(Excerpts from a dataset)
────────────────────

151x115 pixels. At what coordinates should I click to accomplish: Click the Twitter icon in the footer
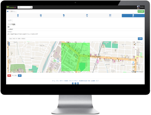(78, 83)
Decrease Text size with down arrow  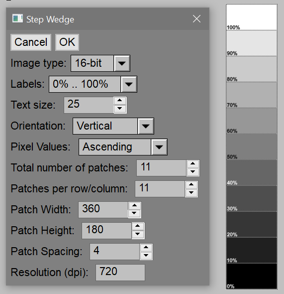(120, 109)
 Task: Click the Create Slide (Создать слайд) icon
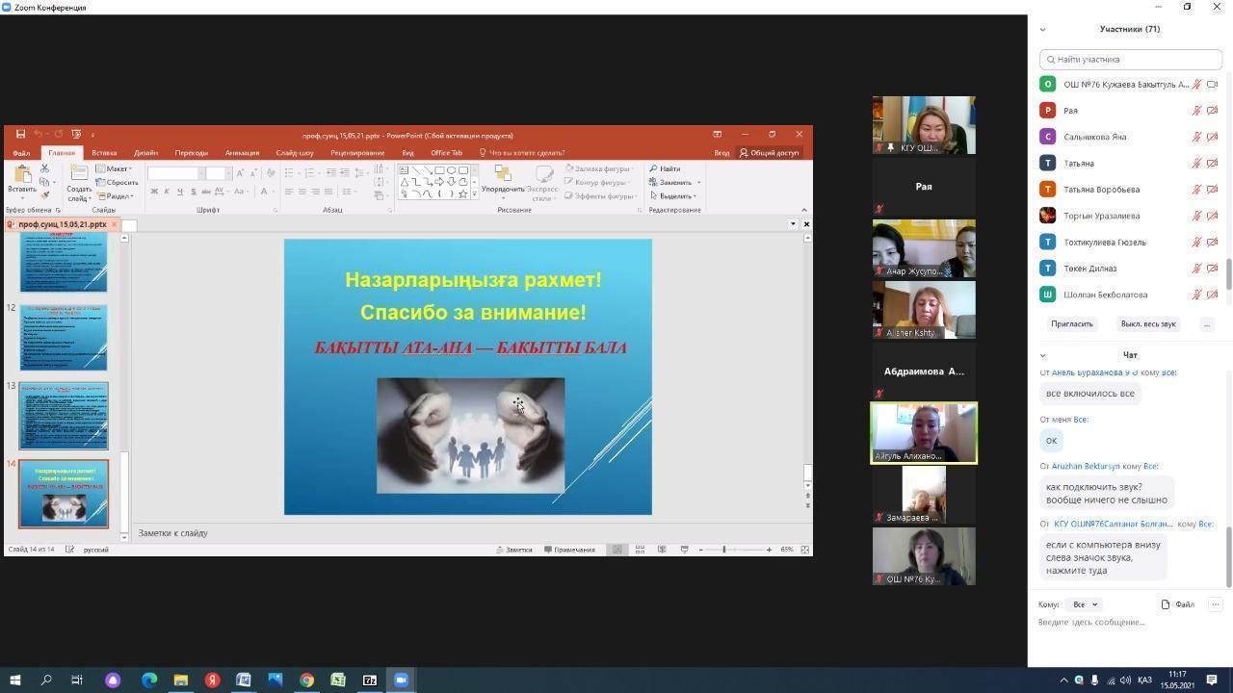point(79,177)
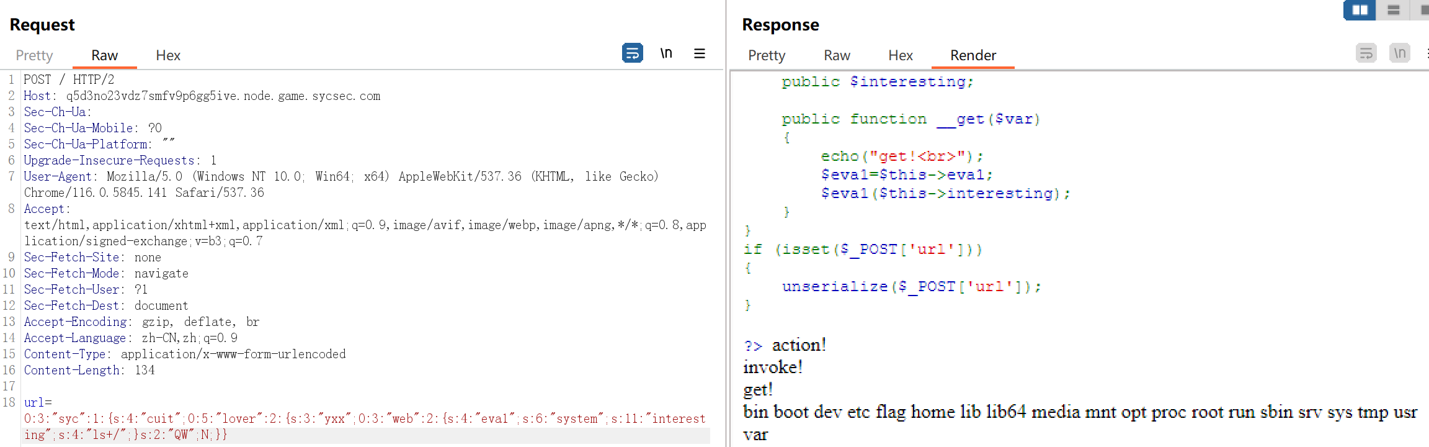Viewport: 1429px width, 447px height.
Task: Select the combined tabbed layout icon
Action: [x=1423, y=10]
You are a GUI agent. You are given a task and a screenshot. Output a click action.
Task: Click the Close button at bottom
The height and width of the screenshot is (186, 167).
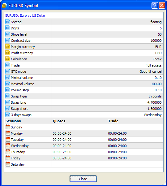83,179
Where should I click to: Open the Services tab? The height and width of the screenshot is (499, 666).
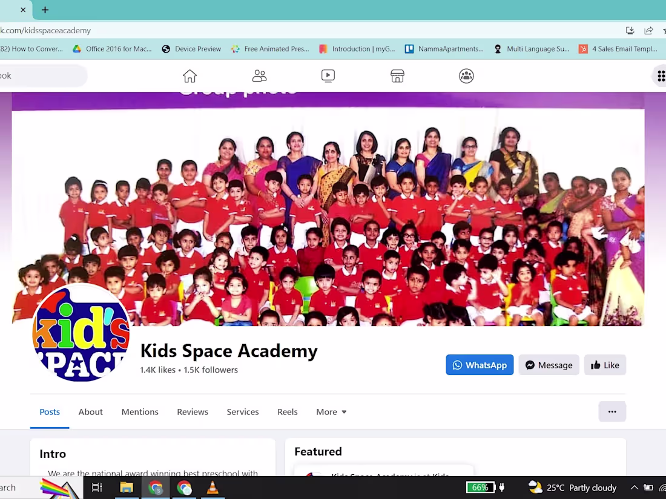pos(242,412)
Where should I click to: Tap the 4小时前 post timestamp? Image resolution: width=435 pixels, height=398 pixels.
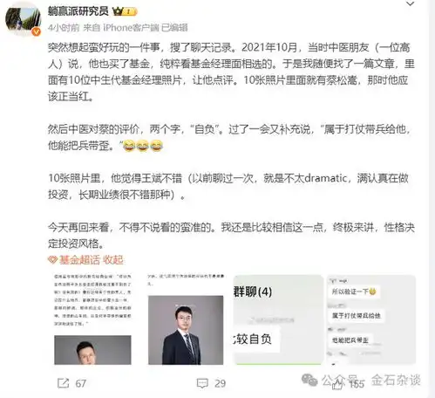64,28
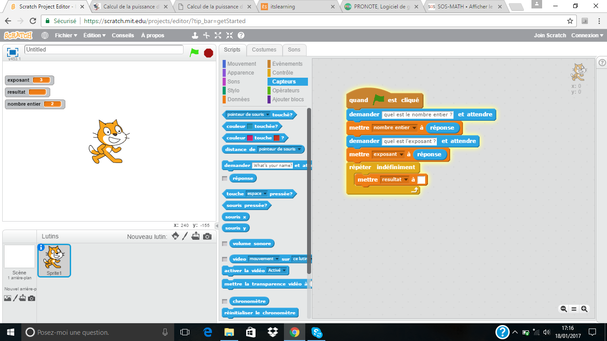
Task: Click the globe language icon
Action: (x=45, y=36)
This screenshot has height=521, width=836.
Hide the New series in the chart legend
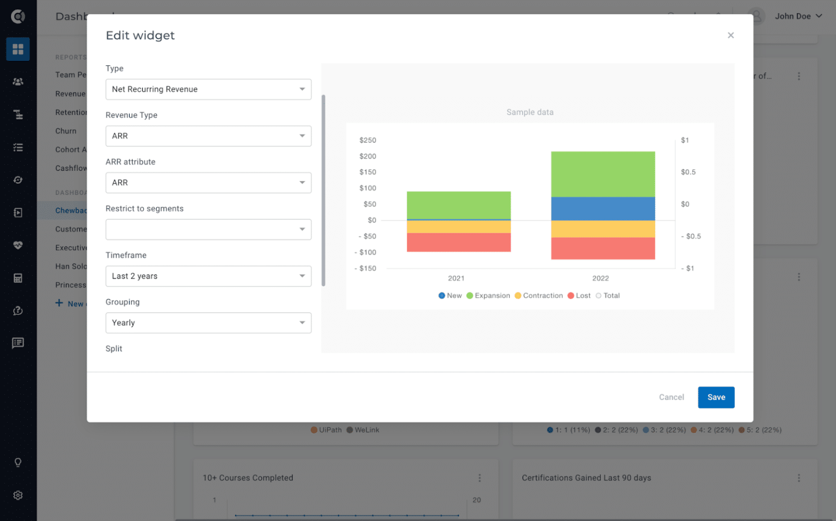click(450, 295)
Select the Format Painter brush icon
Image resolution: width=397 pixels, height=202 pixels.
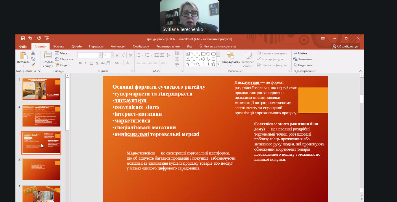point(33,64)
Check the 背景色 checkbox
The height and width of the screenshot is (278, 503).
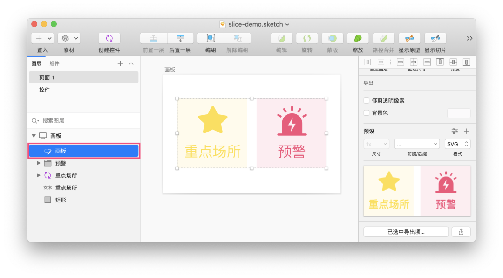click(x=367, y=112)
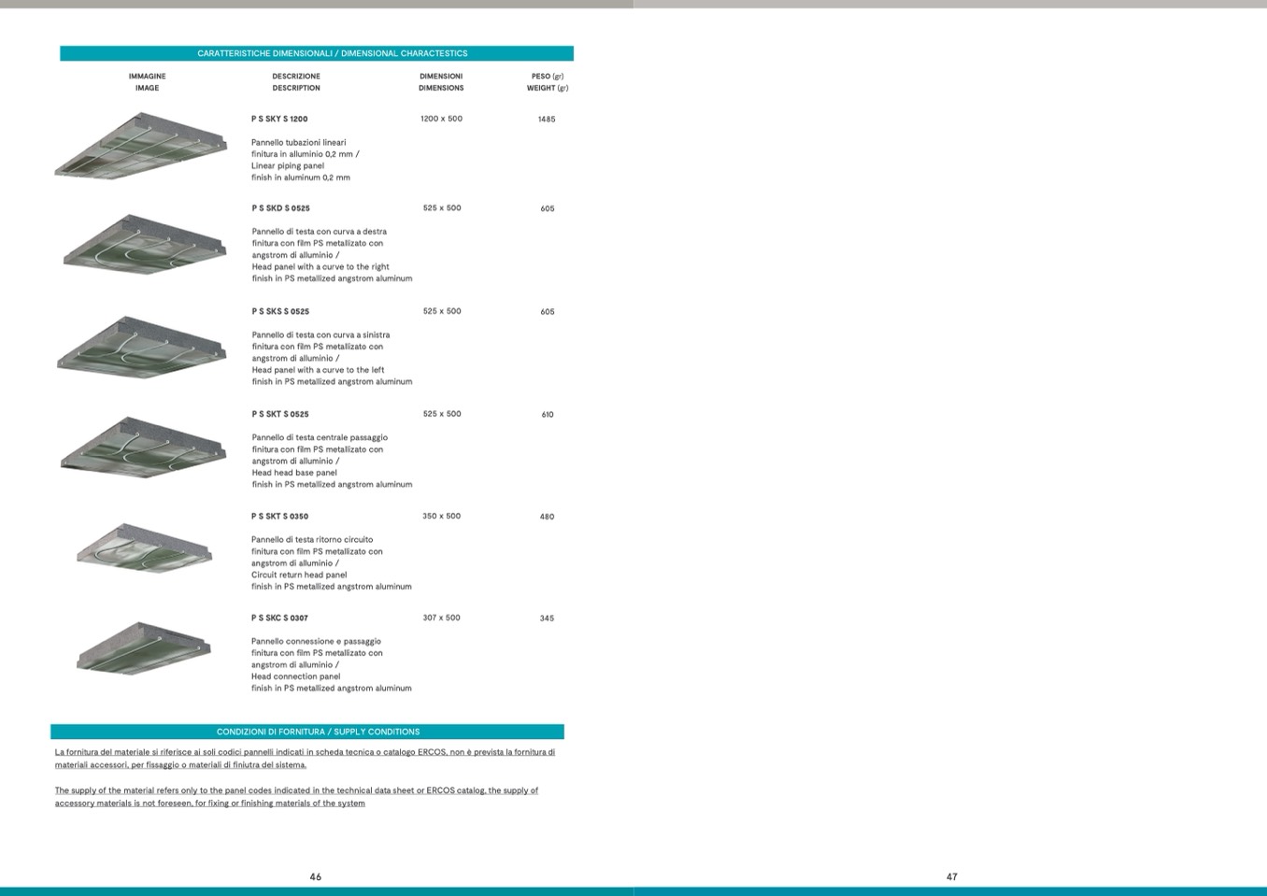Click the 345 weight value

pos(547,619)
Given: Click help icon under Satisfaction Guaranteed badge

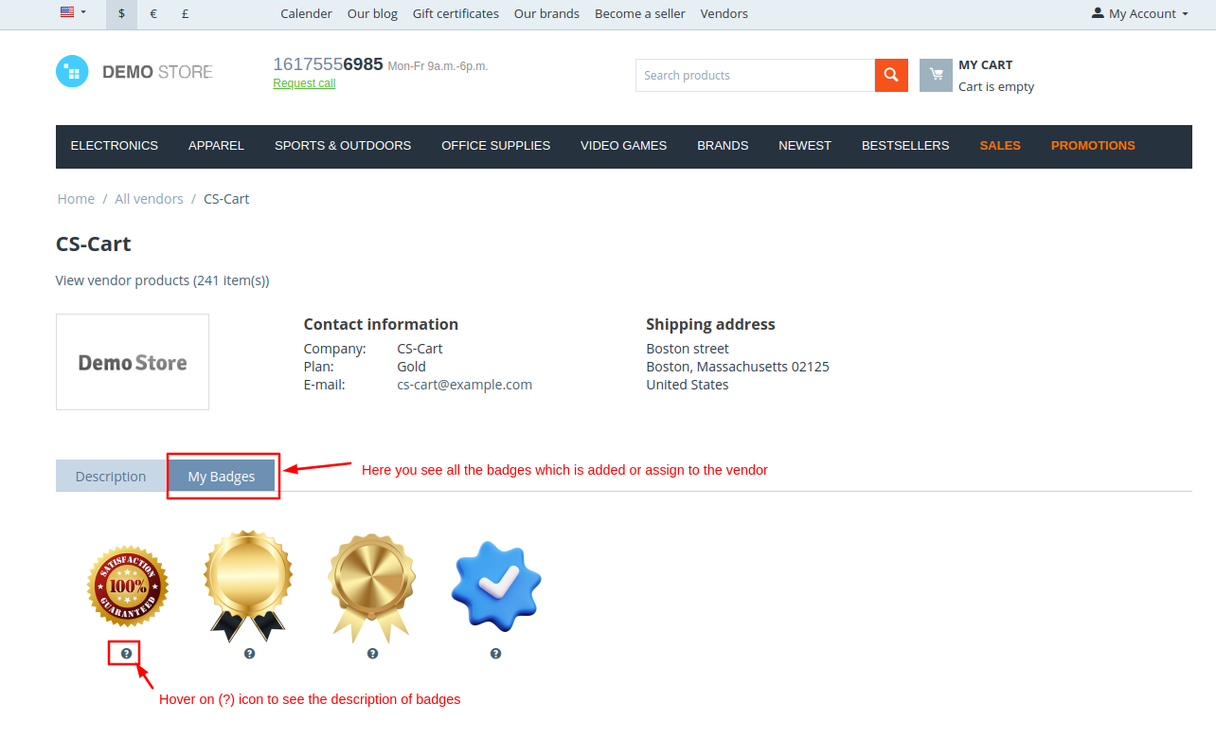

────────────────────

Only the lines from the one containing "The height and width of the screenshot is (278, 503)." through the final line of the entries belong in the copy, both ends included. Pictures stay out.

### ANSWER BOX
The height and width of the screenshot is (278, 503).
click(x=367, y=112)
Click the 345 weight value

pos(547,619)
Given: Click help icon under Satisfaction Guaranteed badge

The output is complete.